[Stored records]
=== Begin Enclosure ===

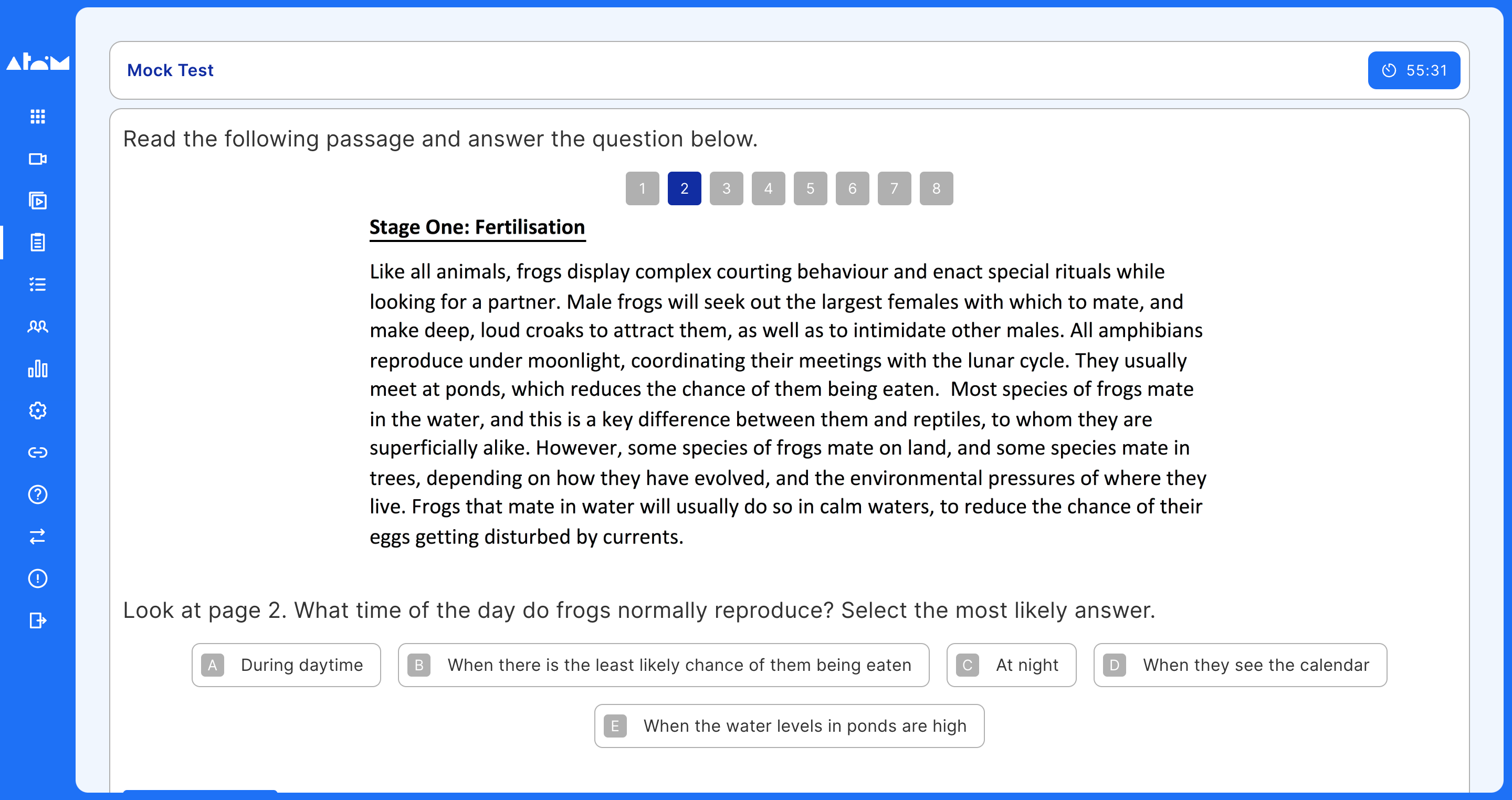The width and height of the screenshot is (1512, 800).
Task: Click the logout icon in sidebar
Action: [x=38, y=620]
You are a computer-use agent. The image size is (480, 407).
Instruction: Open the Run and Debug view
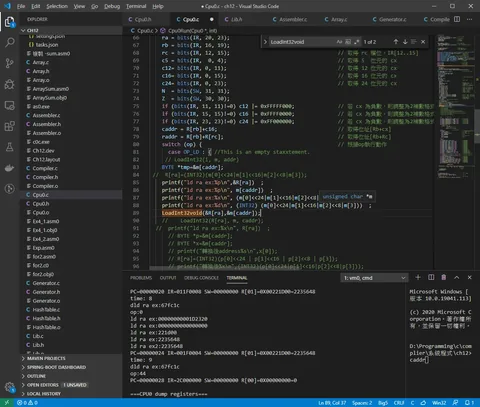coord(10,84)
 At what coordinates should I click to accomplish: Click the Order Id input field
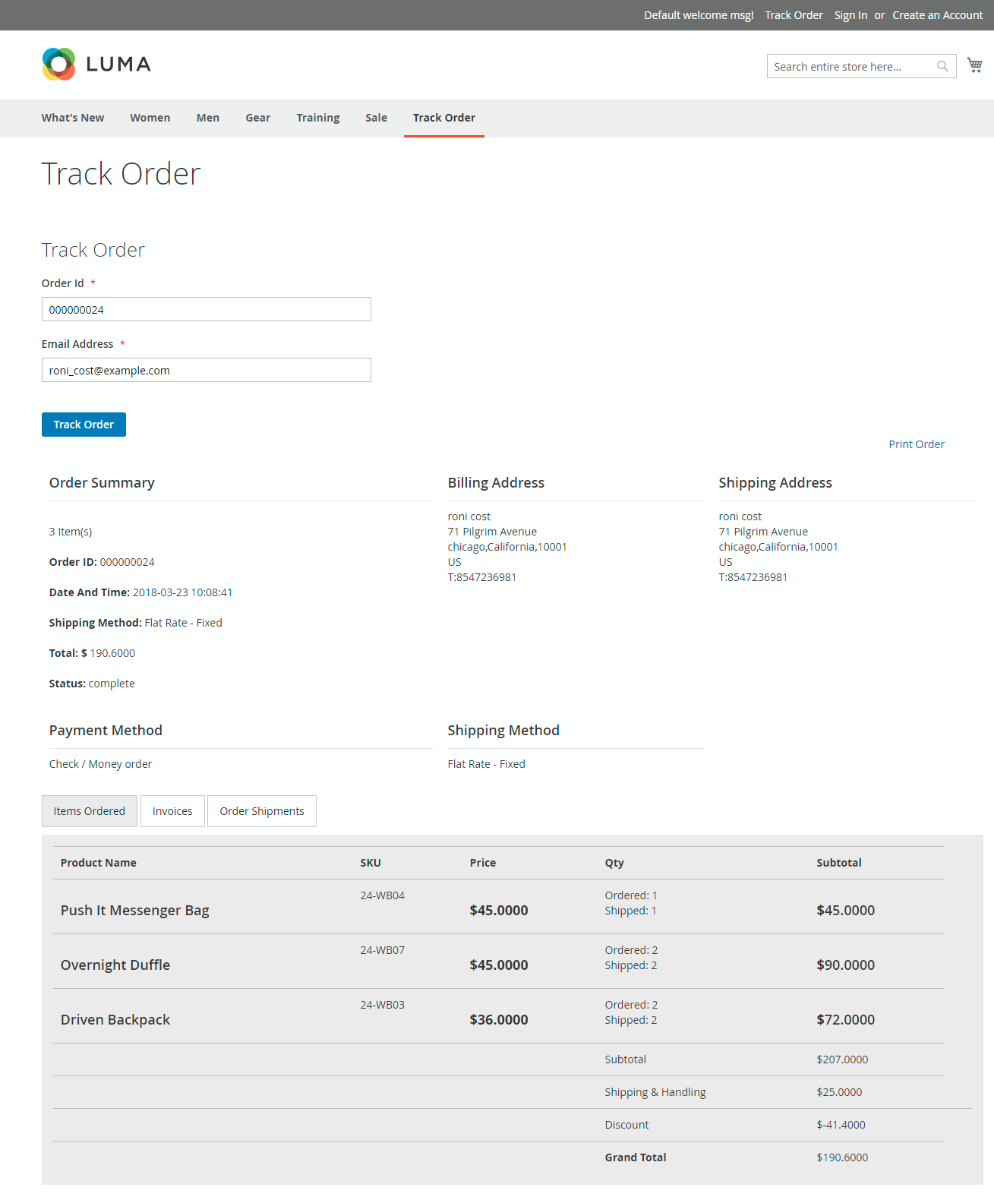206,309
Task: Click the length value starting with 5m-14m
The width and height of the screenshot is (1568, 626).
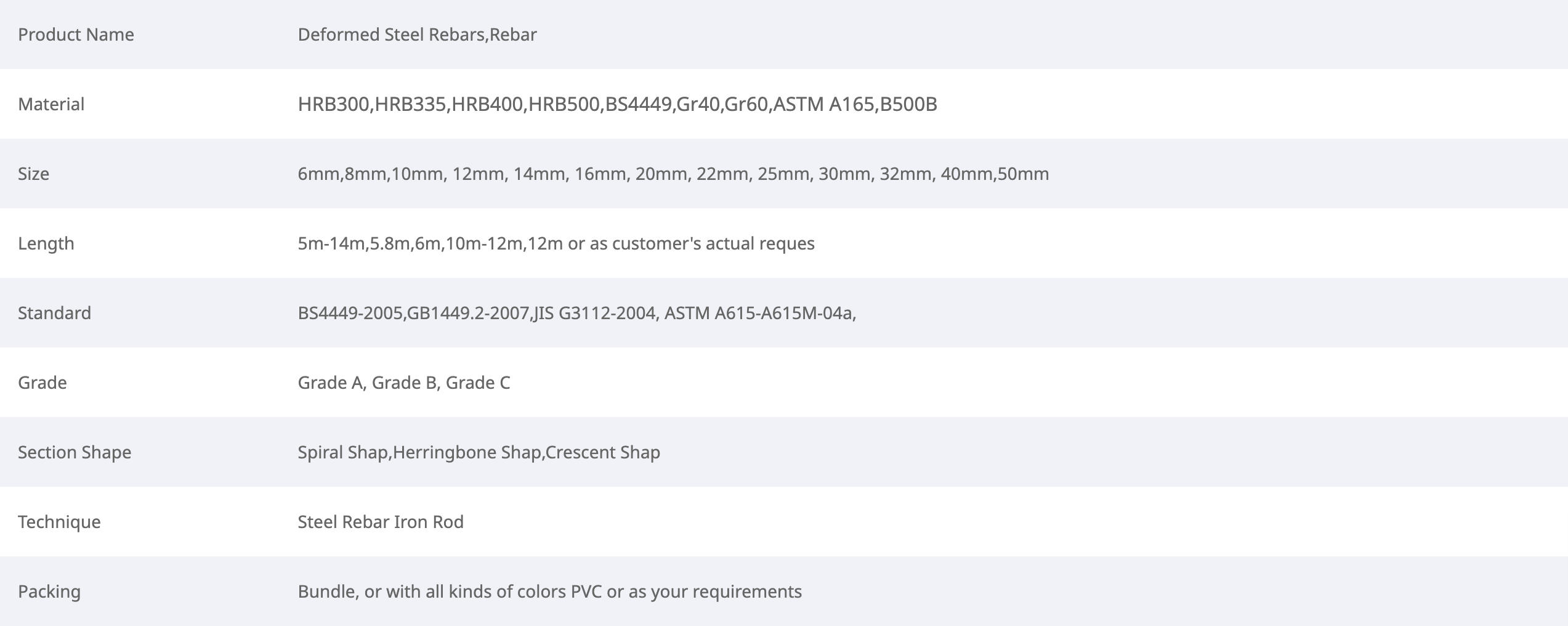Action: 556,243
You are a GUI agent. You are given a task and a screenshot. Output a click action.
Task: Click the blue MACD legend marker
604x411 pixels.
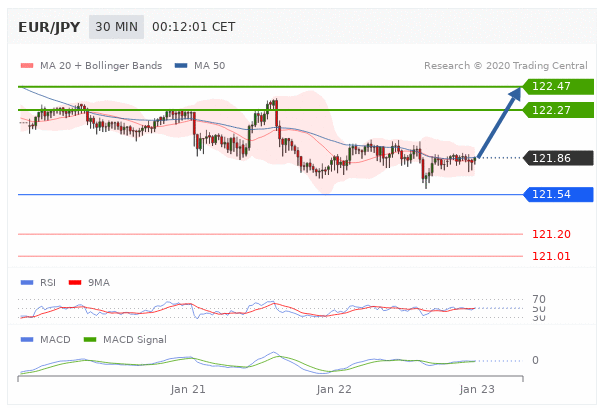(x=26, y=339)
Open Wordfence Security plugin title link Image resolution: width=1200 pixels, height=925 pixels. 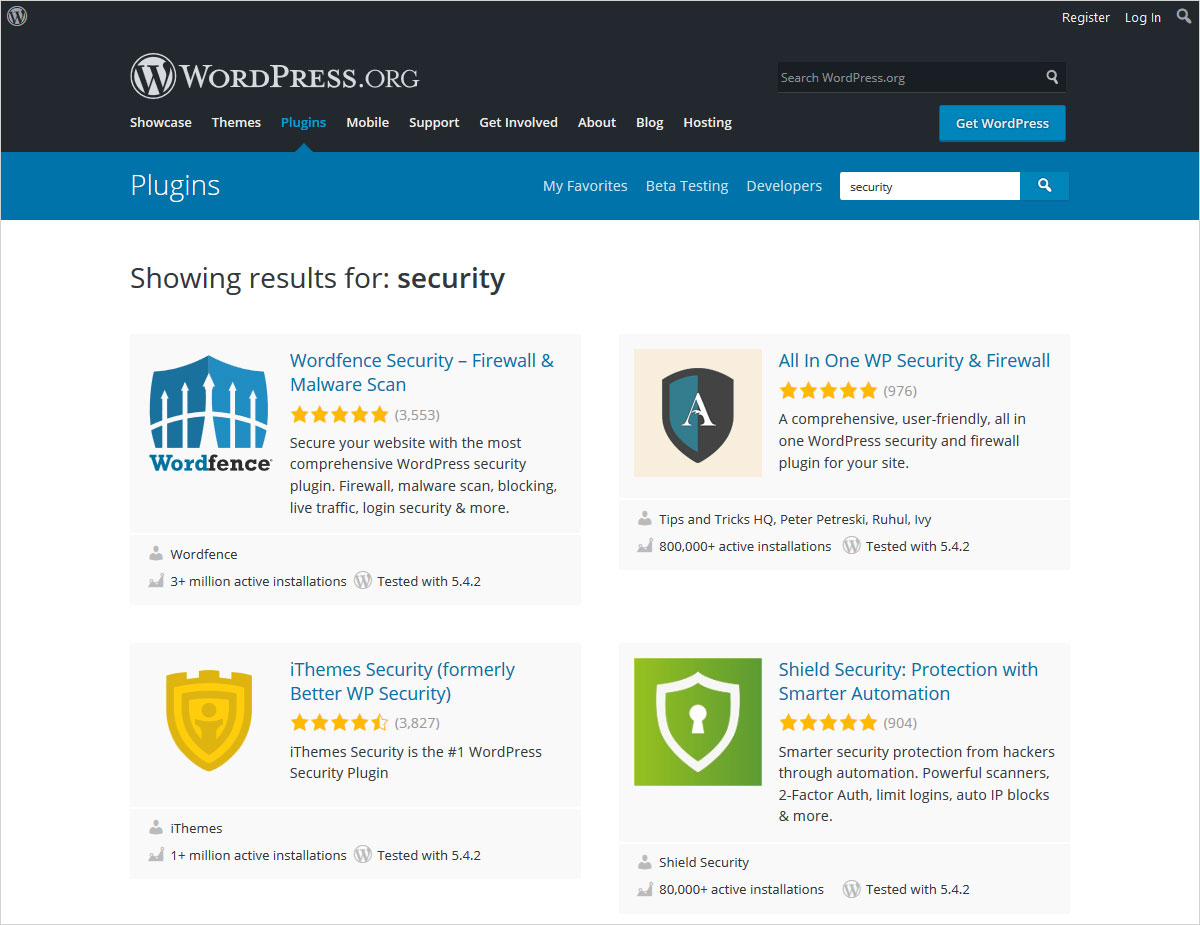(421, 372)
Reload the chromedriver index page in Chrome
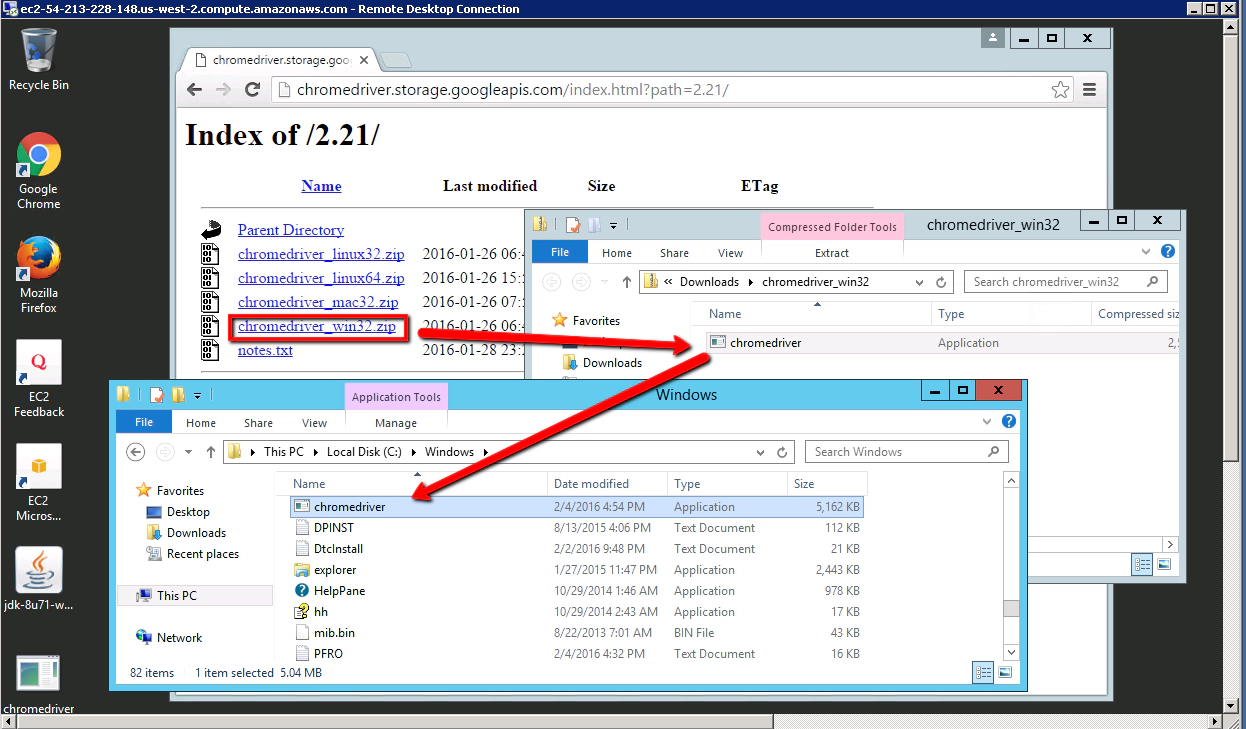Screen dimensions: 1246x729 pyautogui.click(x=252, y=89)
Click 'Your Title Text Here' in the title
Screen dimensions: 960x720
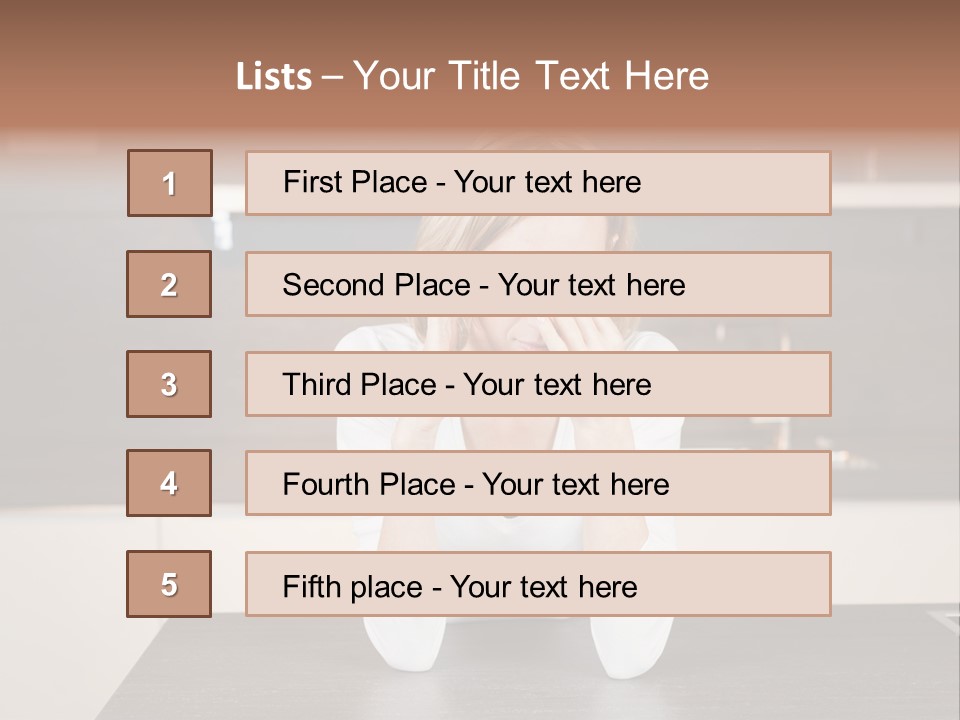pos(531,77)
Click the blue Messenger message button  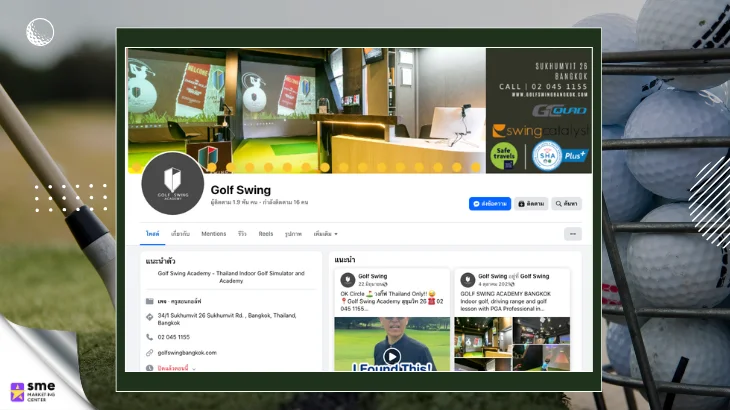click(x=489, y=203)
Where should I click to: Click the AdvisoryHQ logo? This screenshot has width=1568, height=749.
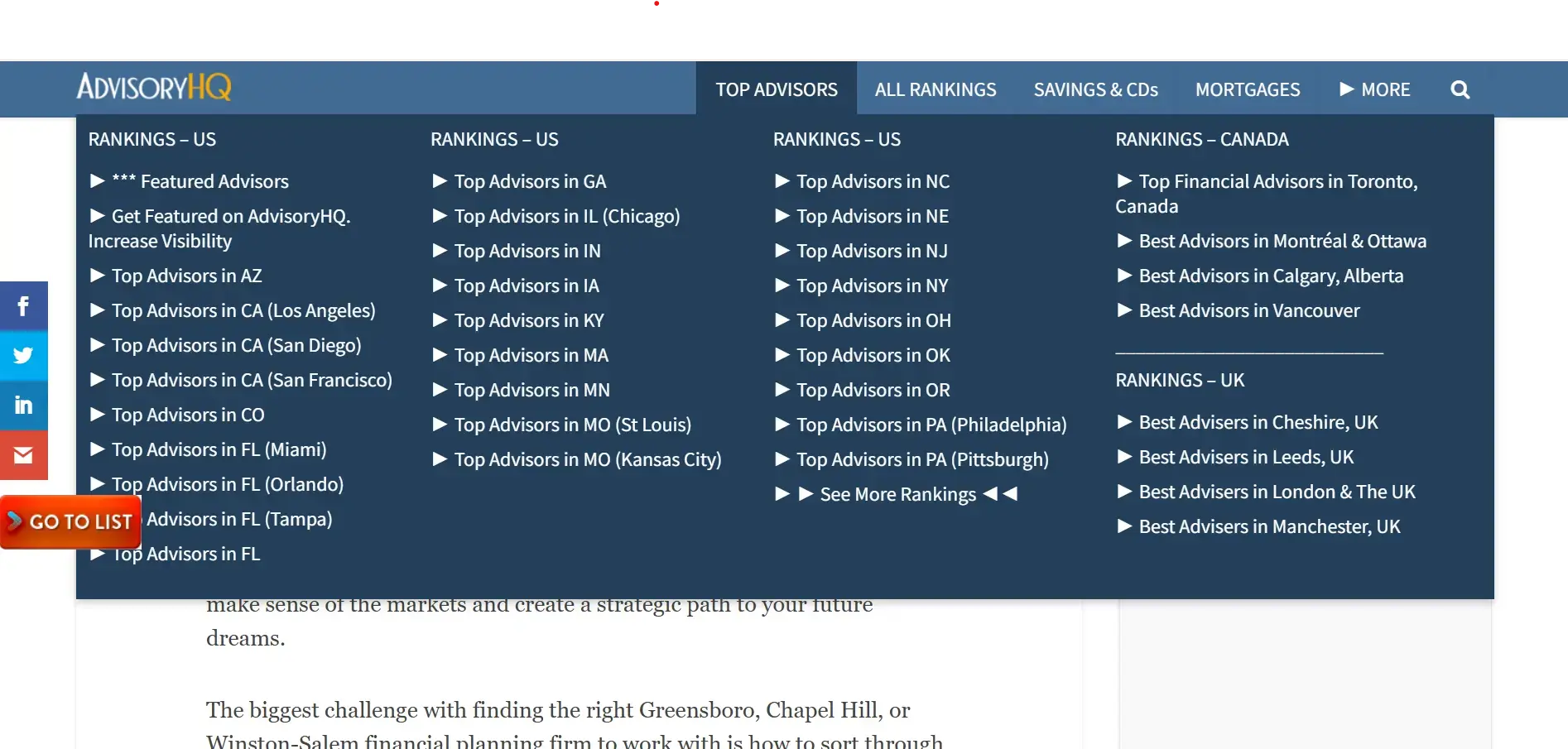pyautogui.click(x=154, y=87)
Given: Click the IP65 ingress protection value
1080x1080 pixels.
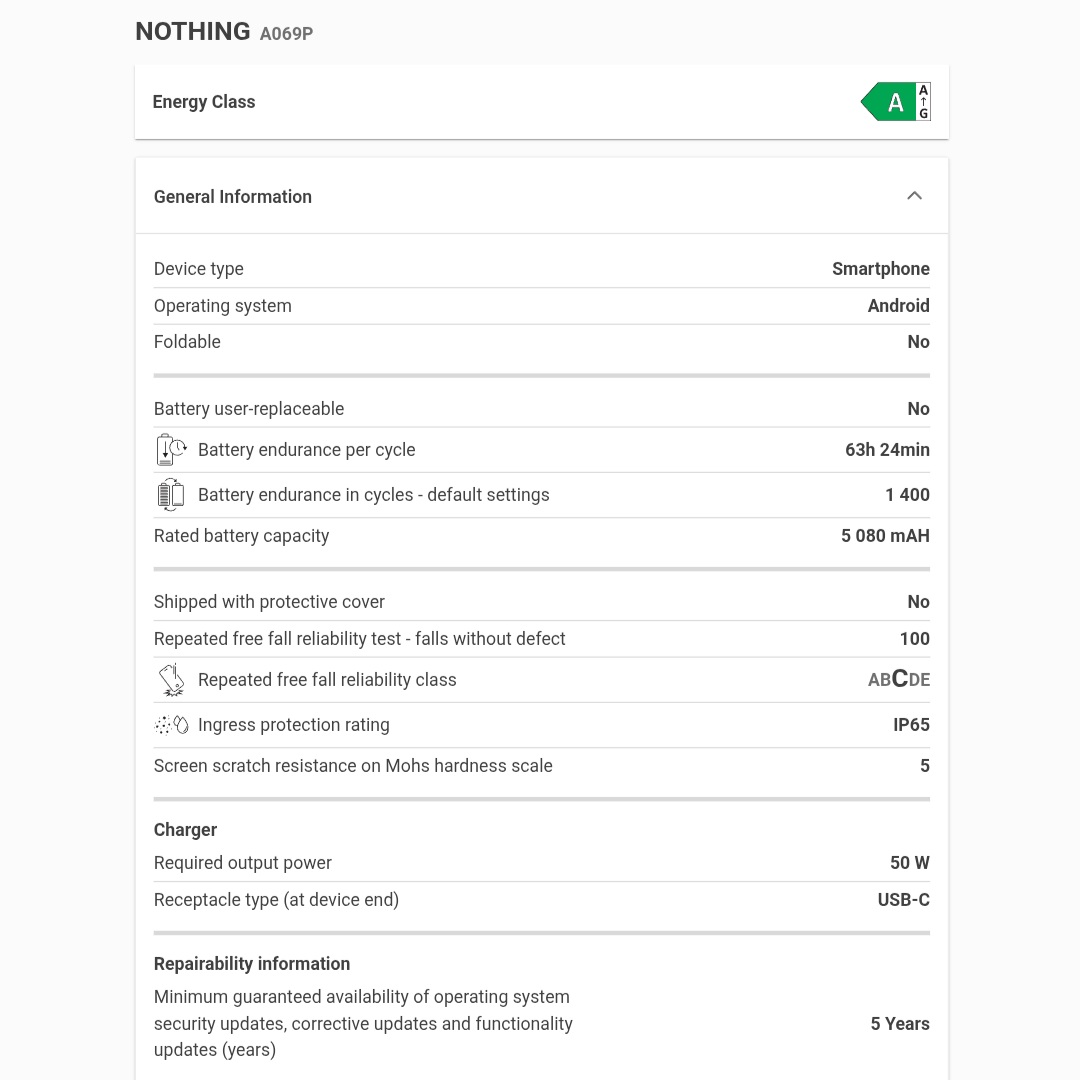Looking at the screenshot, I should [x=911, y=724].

=== End Enclosure ===

• [Exercise] Please work out how many lines of the records contain "agent" and give only that number.

• [Response area] 2